I am always interested to receive your publication Radium which I read with interest.
“Viol had been trained as a physicist and had studied under eminent physicists such as Albert Michelson and Robert Millikan at the University of Chicago. His advisor was the chemist Herbert McCoy, known for his study of radioelements. In 1914 Viol had just completed his dissertation on the chemical properties and relative activities of the radio-products of thorium. To a young, promising scientist, the Standard Chemical Company offered the chance to enter a rapidly developing industry and become its pioneer. Viol was among those who improved the method for recovering radium from carnotite ore and foresaw several possible uses for radium salts ...
“Radium was a monthly publication devoted to “the chemistry, physics, and therapeutics of radium and radioactive substances”. It was published by the Radium Publishing Company, yet another of the Standard Chemical Company’s subsidiaries. The idea of printing a house journal was mainly based on its French counterpart Le Radium (1904).” The Standard Chemical Company’s commercial interests in radium were principally its medical applications. Viol intended Radium “to legitimize the Standard Chemical Company within the community of American physicians and use it as a marketing tool for the company’s products. His co-editor was William Cameron, a medical doctor who was the ﬁrst in the United States to report treatment in a patient with breast cancer using massive doses of the material” (Maria Rentetzi, ‘The U.S. Radium Industry: Industrial In-house Research and the Commercialization of Science,’ Minerva 46 (2008), pp. 437-62).
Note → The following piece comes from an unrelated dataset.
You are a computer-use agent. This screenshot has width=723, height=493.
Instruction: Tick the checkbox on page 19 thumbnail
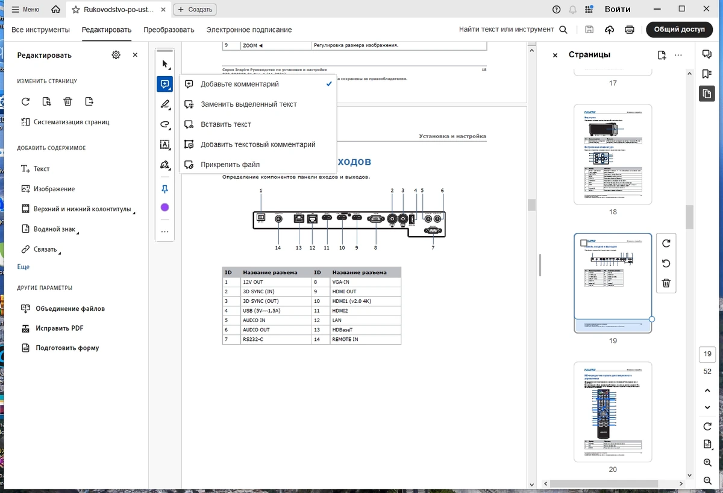pyautogui.click(x=583, y=243)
The Standard Chemical Company reached the apogee of its fame in May 1921, when Marie Curie, the discoverer of radium, visited the United States. One week after her arrival, President Harding presented her with a gift of one gram of the rare element, prepared by Company. It was at her personal request that a visit to the Standard Chemical Company’s facilities was included in her busy schedule.
Three pages on two sheets, 177 x 111 mm, address (Newnham Cottage, Queen’s Road, Cambridge) embossed in upper right corner (a few light soil marks, neat horizontal fold).